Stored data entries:
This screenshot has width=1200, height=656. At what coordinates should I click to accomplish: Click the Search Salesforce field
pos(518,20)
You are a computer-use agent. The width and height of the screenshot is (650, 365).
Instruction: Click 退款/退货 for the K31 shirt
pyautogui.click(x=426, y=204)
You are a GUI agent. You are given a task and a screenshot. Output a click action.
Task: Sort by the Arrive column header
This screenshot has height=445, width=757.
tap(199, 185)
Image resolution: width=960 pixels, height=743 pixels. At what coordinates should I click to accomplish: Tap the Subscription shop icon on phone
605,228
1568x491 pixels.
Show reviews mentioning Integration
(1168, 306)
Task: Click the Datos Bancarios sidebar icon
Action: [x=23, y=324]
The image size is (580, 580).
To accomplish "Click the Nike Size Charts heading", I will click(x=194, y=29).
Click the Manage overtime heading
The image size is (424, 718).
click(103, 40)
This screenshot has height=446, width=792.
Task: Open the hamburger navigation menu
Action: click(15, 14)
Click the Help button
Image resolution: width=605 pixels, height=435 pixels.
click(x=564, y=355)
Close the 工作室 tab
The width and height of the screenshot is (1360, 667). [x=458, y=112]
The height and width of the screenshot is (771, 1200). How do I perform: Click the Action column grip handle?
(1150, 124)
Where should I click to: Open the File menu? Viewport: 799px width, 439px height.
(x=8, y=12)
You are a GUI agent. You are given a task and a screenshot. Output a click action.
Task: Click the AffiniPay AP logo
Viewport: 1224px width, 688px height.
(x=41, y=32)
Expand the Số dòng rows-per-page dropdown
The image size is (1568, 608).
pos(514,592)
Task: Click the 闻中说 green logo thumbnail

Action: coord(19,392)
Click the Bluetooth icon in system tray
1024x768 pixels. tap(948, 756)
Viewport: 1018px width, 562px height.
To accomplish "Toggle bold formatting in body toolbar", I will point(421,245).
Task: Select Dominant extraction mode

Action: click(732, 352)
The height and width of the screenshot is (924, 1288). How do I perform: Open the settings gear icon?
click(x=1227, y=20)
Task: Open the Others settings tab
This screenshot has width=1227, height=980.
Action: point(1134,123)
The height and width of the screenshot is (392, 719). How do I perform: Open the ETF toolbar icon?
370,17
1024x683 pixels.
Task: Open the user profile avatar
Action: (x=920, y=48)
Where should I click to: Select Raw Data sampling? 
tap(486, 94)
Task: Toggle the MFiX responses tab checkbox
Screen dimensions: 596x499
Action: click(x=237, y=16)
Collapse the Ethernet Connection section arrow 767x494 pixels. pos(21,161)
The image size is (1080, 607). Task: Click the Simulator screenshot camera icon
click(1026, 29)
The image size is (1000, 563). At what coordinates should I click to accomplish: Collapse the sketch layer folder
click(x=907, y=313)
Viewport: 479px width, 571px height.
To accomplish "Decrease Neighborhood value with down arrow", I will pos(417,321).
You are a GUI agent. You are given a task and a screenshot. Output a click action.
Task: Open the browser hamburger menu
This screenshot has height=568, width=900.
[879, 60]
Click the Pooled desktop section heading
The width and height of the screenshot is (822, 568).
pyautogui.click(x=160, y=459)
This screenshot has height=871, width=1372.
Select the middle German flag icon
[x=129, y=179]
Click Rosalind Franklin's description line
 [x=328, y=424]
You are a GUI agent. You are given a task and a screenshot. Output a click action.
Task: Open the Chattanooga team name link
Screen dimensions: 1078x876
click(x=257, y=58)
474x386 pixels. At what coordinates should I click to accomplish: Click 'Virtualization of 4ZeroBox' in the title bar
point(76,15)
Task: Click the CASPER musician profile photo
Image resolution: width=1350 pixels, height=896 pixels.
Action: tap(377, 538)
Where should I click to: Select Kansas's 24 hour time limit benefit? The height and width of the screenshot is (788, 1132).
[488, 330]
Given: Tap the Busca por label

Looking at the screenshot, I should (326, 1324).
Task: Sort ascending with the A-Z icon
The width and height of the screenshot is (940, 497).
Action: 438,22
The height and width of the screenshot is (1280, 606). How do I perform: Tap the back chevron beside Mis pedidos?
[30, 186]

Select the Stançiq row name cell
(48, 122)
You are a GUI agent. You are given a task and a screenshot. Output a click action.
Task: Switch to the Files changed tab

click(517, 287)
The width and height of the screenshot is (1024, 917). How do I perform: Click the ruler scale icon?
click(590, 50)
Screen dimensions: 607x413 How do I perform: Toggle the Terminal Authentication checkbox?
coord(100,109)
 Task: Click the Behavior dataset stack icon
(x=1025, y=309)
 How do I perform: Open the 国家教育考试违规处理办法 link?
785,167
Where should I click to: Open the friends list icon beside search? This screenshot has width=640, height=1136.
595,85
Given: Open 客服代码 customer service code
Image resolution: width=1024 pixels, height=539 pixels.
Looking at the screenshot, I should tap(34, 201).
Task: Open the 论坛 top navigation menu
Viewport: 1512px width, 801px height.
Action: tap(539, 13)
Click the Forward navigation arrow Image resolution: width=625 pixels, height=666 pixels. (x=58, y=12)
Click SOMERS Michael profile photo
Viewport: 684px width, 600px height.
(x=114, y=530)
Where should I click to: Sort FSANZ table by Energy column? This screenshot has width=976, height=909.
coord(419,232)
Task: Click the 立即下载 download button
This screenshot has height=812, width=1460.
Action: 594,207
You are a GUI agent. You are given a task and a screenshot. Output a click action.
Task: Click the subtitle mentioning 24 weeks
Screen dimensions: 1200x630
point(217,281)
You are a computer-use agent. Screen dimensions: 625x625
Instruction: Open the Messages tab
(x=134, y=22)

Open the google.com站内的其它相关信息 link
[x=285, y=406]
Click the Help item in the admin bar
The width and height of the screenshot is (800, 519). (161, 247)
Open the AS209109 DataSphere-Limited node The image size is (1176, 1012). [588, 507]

Exercise description: Repeat each line of the data exactly as it appears above.

Exercise response:
This screenshot has width=1200, height=656. At what coordinates should I click to accomplish: Click the Search Salesforce field
pos(518,20)
You are a computer-use agent. The width and height of the screenshot is (650, 365).
Instruction: Click 退款/退货 for the K31 shirt
pyautogui.click(x=426, y=204)
You are a GUI agent. You are given a task and a screenshot. Output a click action.
Task: Sort by the Arrive column header
This screenshot has height=445, width=757.
tap(199, 185)
Image resolution: width=960 pixels, height=743 pixels. At what coordinates should I click to accomplish: Tap the Subscription shop icon on phone
605,228
1568x491 pixels.
Show reviews mentioning Integration
(1168, 306)
Task: Click the Datos Bancarios sidebar icon
Action: [x=23, y=324]
The image size is (580, 580).
To accomplish "Click the Nike Size Charts heading", I will click(x=194, y=29).
Click the Manage overtime heading
The image size is (424, 718).
click(103, 40)
This screenshot has height=446, width=792.
Task: Open the hamburger navigation menu
Action: click(15, 14)
Click the Help button
Image resolution: width=605 pixels, height=435 pixels.
click(x=564, y=355)
Close the 工作室 tab
The width and height of the screenshot is (1360, 667). [x=458, y=112]
The height and width of the screenshot is (771, 1200). How do I perform: Click the Action column grip handle?
(1150, 124)
Where should I click to: Open the File menu? Viewport: 799px width, 439px height.
(x=8, y=12)
You are a GUI agent. You are given a task and a screenshot. Output a click action.
Task: Click the AffiniPay AP logo
Viewport: 1224px width, 688px height.
(x=41, y=32)
Expand the Số dòng rows-per-page dropdown
The image size is (1568, 608).
pos(514,592)
Task: Click the 闻中说 green logo thumbnail

Action: coord(19,392)
Click the Bluetooth icon in system tray
1024x768 pixels. tap(948, 756)
Viewport: 1018px width, 562px height.
To accomplish "Toggle bold formatting in body toolbar", I will point(421,245).
Task: Select Dominant extraction mode

Action: click(732, 352)
The height and width of the screenshot is (924, 1288). How do I perform: Open the settings gear icon?
click(x=1227, y=20)
Task: Open the Others settings tab
This screenshot has width=1227, height=980.
Action: point(1134,123)
The height and width of the screenshot is (392, 719). How do I perform: Open the ETF toolbar icon?
370,17
1024x683 pixels.
Task: Open the user profile avatar
Action: (x=920, y=48)
Where should I click to: Select Raw Data sampling? 
tap(486, 94)
Task: Toggle the MFiX responses tab checkbox
Screen dimensions: 596x499
Action: click(x=237, y=16)
Collapse the Ethernet Connection section arrow 767x494 pixels. pos(21,161)
The image size is (1080, 607). Task: Click the Simulator screenshot camera icon
click(1026, 29)
The image size is (1000, 563). At what coordinates should I click to accomplish: Collapse the sketch layer folder
click(x=907, y=313)
Viewport: 479px width, 571px height.
To accomplish "Decrease Neighborhood value with down arrow", I will pos(417,321).
You are a GUI agent. You are given a task and a screenshot. Output a click action.
Task: Open the browser hamburger menu
This screenshot has height=568, width=900.
[879, 60]
Click the Pooled desktop section heading
The width and height of the screenshot is (822, 568).
pyautogui.click(x=160, y=459)
This screenshot has height=871, width=1372.
Select the middle German flag icon
[x=129, y=179]
Click Rosalind Franklin's description line
 [x=328, y=424]
You are a GUI agent. You are given a task and a screenshot. Output a click action.
Task: Open the Chattanooga team name link
Screen dimensions: 1078x876
click(x=257, y=58)
474x386 pixels. At what coordinates should I click to accomplish: Click 'Virtualization of 4ZeroBox' in the title bar
point(76,15)
Task: Click the CASPER musician profile photo
Image resolution: width=1350 pixels, height=896 pixels.
Action: tap(377, 538)
Where should I click to: Select Kansas's 24 hour time limit benefit? The height and width of the screenshot is (788, 1132).
[488, 330]
Given: Tap the Busca por label

Looking at the screenshot, I should (326, 1324).
Task: Sort ascending with the A-Z icon
The width and height of the screenshot is (940, 497).
Action: 438,22
The height and width of the screenshot is (1280, 606). How do I perform: Tap the back chevron beside Mis pedidos?
[30, 186]

Select the Stançiq row name cell
(48, 122)
You are a GUI agent. You are given a task and a screenshot. Output a click action.
Task: Switch to the Files changed tab

click(517, 287)
The width and height of the screenshot is (1024, 917). How do I perform: Click the ruler scale icon?
click(590, 50)
Screen dimensions: 607x413 How do I perform: Toggle the Terminal Authentication checkbox?
coord(100,109)
 Task: Click the Behavior dataset stack icon
(x=1025, y=309)
 How do I perform: Open the 国家教育考试违规处理办法 link?
785,167
Where should I click to: Open the friends list icon beside search? This screenshot has width=640, height=1136.
595,85
Given: Open 客服代码 customer service code
Image resolution: width=1024 pixels, height=539 pixels.
Looking at the screenshot, I should tap(34, 201).
Task: Open the 论坛 top navigation menu
Viewport: 1512px width, 801px height.
Action: tap(539, 13)
Click the Forward navigation arrow Image resolution: width=625 pixels, height=666 pixels. (x=58, y=12)
Click SOMERS Michael profile photo
Viewport: 684px width, 600px height.
(x=114, y=530)
Where should I click to: Sort FSANZ table by Energy column? This screenshot has width=976, height=909.
coord(419,232)
Task: Click the 立即下载 download button
This screenshot has height=812, width=1460.
Action: 594,207
You are a GUI agent. You are given a task and a screenshot. Output a click action.
Task: Click the subtitle mentioning 24 weeks
Screen dimensions: 1200x630
point(217,281)
You are a computer-use agent. Screen dimensions: 625x625
Instruction: Open the Messages tab
(x=134, y=22)

Open the google.com站内的其它相关信息 link
[x=285, y=406]
Click the Help item in the admin bar
The width and height of the screenshot is (800, 519). (161, 247)
Open the AS209109 DataSphere-Limited node The image size is (1176, 1012). [588, 507]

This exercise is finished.